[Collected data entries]
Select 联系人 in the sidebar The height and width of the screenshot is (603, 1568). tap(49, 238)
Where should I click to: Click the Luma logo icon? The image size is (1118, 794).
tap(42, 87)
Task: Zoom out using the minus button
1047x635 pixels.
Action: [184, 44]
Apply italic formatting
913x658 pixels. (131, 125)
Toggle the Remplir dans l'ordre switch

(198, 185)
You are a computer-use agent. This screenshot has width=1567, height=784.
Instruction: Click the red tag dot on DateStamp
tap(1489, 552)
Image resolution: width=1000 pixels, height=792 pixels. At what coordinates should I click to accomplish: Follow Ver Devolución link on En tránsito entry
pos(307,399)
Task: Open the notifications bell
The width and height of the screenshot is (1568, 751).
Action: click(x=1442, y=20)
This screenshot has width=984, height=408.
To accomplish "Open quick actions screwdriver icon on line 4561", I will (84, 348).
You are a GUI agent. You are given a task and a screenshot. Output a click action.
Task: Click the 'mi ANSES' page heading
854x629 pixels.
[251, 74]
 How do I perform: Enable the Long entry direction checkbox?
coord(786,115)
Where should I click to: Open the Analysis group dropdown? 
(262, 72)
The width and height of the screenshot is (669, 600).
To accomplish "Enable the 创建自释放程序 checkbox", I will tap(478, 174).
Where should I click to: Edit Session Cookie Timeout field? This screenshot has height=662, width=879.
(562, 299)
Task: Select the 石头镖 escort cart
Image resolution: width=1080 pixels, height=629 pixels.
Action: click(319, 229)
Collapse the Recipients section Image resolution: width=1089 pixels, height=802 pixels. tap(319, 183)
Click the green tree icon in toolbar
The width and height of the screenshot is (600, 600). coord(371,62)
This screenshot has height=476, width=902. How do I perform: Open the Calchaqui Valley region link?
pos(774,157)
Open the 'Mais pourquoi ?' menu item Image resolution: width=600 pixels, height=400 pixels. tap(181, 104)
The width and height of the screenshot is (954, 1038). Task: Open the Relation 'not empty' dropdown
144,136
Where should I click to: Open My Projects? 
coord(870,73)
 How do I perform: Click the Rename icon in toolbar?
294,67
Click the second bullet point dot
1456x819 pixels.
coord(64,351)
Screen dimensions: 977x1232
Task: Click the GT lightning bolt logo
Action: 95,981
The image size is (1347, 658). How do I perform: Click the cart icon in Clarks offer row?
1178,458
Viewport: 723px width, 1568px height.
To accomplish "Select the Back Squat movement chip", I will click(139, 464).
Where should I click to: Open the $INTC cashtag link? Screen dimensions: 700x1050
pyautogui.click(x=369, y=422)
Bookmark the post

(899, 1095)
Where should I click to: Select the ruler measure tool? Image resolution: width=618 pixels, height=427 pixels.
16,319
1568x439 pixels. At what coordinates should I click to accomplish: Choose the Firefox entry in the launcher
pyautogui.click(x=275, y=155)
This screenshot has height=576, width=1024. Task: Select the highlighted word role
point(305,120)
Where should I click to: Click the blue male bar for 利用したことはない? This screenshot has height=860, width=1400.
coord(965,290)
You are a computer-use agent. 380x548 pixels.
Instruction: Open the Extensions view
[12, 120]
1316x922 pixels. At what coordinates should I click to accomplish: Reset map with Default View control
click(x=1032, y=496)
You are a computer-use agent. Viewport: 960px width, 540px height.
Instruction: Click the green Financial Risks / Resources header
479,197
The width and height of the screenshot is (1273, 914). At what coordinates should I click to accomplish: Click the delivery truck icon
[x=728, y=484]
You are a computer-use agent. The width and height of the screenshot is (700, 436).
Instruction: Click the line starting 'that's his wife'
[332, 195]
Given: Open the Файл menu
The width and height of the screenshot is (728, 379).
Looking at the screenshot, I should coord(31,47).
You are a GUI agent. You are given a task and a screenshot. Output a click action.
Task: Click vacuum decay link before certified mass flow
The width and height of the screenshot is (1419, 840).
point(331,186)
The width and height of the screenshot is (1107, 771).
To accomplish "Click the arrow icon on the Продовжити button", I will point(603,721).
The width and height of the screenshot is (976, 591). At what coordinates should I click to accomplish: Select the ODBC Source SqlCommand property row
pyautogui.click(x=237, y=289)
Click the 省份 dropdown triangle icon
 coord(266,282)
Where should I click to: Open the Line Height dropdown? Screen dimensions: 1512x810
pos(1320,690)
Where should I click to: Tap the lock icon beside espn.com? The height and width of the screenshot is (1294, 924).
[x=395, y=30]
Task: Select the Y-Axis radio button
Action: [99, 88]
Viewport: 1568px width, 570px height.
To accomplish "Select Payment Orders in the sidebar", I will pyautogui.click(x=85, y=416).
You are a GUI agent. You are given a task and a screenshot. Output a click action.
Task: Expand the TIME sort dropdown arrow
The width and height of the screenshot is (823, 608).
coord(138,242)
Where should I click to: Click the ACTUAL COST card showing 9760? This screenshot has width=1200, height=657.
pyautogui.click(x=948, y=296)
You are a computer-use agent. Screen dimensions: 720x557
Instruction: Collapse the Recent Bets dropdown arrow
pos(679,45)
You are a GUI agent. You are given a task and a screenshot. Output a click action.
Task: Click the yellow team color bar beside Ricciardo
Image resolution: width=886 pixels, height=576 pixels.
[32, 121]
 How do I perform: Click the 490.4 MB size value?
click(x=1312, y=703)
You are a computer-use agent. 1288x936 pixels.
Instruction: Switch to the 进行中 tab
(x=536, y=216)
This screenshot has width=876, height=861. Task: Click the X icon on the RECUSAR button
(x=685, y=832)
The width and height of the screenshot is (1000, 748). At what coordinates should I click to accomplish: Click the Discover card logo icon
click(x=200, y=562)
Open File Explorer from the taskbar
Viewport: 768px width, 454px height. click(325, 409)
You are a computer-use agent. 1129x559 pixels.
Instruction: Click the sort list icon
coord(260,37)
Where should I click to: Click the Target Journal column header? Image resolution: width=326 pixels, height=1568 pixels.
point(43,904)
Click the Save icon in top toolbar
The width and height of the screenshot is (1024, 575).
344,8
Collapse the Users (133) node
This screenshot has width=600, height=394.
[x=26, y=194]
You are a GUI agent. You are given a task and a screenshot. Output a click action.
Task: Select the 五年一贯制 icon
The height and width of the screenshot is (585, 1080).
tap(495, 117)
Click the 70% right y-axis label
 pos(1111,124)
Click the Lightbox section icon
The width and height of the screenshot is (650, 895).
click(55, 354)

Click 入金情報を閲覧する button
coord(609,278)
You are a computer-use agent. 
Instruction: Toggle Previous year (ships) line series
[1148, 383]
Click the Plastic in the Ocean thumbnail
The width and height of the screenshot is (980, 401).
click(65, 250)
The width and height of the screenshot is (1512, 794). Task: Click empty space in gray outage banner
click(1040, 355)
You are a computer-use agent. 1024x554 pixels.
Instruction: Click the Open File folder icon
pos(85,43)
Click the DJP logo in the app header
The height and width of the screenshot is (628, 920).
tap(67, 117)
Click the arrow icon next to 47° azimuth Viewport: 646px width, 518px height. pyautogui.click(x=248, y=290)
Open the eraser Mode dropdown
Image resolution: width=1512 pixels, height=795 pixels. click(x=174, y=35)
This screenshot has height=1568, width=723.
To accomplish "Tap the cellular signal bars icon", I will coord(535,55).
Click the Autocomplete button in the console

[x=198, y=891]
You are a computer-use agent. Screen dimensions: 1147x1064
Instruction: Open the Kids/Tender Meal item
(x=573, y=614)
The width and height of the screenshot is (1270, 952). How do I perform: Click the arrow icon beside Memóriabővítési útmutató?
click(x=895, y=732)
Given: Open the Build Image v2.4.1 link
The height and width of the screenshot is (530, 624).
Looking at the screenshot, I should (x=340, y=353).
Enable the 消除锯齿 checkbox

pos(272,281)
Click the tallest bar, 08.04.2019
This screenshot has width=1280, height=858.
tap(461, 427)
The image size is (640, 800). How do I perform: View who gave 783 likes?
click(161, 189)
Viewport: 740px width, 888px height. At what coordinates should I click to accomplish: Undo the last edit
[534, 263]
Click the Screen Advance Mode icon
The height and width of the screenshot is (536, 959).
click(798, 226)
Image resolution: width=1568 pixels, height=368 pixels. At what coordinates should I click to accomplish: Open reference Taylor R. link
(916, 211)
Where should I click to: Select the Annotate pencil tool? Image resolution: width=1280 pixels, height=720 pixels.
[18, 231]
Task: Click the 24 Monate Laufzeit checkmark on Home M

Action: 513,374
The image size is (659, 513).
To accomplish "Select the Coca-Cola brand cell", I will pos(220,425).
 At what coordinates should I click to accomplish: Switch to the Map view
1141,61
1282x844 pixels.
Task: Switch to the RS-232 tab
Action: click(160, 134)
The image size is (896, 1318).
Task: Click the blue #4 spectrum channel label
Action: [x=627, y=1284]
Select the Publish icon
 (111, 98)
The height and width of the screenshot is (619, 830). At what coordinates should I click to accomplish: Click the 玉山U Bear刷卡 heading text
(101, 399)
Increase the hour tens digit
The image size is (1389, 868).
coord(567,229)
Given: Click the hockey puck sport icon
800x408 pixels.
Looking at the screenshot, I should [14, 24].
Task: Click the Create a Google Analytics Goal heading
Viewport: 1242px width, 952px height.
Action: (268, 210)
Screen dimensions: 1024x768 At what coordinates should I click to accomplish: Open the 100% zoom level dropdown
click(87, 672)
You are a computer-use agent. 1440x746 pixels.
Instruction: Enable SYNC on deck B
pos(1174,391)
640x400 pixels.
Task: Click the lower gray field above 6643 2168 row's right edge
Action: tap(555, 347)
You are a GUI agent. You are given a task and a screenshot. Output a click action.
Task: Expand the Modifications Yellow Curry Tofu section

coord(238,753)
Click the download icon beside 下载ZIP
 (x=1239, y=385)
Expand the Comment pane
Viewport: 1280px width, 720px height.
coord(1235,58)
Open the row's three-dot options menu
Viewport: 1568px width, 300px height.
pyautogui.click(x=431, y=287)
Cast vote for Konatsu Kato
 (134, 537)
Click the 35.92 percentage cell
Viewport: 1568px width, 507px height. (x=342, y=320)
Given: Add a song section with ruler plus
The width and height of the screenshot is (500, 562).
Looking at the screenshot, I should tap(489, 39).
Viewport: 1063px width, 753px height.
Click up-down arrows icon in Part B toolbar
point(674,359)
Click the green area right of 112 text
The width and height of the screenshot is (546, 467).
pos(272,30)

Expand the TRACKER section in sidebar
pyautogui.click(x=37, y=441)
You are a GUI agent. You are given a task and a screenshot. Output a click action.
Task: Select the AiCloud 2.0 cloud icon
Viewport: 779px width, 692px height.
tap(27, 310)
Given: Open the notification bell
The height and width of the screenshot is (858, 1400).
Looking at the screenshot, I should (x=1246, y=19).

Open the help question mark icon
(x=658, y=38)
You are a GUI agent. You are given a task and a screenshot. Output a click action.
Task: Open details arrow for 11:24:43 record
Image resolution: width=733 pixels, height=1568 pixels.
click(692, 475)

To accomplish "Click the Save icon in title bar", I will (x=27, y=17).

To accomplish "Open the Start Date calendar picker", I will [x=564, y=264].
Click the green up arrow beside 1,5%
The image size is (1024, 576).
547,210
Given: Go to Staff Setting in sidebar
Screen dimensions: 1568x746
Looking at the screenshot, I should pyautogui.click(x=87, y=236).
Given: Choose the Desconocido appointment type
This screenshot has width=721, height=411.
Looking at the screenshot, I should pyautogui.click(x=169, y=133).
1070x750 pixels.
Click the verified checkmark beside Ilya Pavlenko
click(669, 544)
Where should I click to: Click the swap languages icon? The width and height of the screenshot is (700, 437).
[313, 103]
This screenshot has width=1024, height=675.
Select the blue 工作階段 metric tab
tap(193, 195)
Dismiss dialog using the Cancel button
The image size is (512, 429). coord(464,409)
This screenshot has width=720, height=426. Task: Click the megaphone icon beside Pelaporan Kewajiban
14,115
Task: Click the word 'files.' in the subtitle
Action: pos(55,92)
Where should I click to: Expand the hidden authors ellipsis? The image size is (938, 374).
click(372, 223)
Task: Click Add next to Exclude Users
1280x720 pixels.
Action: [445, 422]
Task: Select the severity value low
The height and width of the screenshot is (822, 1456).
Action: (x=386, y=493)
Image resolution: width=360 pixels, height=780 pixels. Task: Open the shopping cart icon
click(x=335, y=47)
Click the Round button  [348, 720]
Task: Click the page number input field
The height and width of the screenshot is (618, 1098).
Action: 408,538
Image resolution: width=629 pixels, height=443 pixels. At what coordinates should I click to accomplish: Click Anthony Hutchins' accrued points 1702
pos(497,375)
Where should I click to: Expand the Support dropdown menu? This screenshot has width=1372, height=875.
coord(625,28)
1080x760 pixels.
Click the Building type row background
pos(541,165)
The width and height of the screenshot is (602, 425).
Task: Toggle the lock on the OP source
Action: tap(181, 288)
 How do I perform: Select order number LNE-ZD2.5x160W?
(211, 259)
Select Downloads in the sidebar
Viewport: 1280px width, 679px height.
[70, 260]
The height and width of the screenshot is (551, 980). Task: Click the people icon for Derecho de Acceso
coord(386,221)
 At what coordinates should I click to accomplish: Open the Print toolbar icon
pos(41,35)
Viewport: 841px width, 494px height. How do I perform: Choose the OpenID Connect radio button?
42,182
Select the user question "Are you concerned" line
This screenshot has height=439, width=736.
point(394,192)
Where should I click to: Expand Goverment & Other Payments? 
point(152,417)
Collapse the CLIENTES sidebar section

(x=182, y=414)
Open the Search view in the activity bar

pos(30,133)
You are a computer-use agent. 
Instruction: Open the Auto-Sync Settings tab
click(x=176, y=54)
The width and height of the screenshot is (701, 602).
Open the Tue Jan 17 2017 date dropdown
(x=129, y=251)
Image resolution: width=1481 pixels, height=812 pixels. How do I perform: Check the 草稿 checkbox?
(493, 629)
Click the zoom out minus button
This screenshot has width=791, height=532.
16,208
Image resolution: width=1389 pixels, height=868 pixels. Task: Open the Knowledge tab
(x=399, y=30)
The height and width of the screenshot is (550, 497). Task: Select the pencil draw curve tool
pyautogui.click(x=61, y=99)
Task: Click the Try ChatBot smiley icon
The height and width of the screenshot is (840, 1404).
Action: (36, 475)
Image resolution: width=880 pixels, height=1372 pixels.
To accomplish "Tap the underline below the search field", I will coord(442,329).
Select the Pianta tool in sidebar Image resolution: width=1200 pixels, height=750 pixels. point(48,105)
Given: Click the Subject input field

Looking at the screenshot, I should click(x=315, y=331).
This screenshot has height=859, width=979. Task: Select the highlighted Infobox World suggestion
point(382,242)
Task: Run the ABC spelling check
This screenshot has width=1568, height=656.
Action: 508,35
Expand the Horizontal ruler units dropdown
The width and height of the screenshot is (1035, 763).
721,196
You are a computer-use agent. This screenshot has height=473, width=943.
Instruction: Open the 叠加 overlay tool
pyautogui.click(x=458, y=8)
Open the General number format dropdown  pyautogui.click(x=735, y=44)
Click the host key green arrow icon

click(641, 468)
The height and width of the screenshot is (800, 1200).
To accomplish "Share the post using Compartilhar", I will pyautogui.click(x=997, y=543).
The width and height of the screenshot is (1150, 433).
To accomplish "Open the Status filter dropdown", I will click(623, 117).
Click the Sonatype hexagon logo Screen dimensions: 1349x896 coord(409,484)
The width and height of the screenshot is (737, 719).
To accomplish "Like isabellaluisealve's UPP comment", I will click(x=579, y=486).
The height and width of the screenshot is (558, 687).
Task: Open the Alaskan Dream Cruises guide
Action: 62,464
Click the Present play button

→ REQUIRED ACTION:
Output each line of the records above exactly, beginning at the first, and stop once the line containing "Task: Open the notifications bell" has been output.

→ EXERCISE OUTPUT:
Select 联系人 in the sidebar The height and width of the screenshot is (603, 1568). tap(49, 238)
Where should I click to: Click the Luma logo icon? The image size is (1118, 794).
tap(42, 87)
Task: Zoom out using the minus button
1047x635 pixels.
Action: [184, 44]
Apply italic formatting
913x658 pixels. (131, 125)
Toggle the Remplir dans l'ordre switch

(198, 185)
You are a computer-use agent. This screenshot has width=1567, height=784.
Instruction: Click the red tag dot on DateStamp
tap(1489, 552)
Image resolution: width=1000 pixels, height=792 pixels. At what coordinates should I click to accomplish: Follow Ver Devolución link on En tránsito entry
pos(307,399)
Task: Open the notifications bell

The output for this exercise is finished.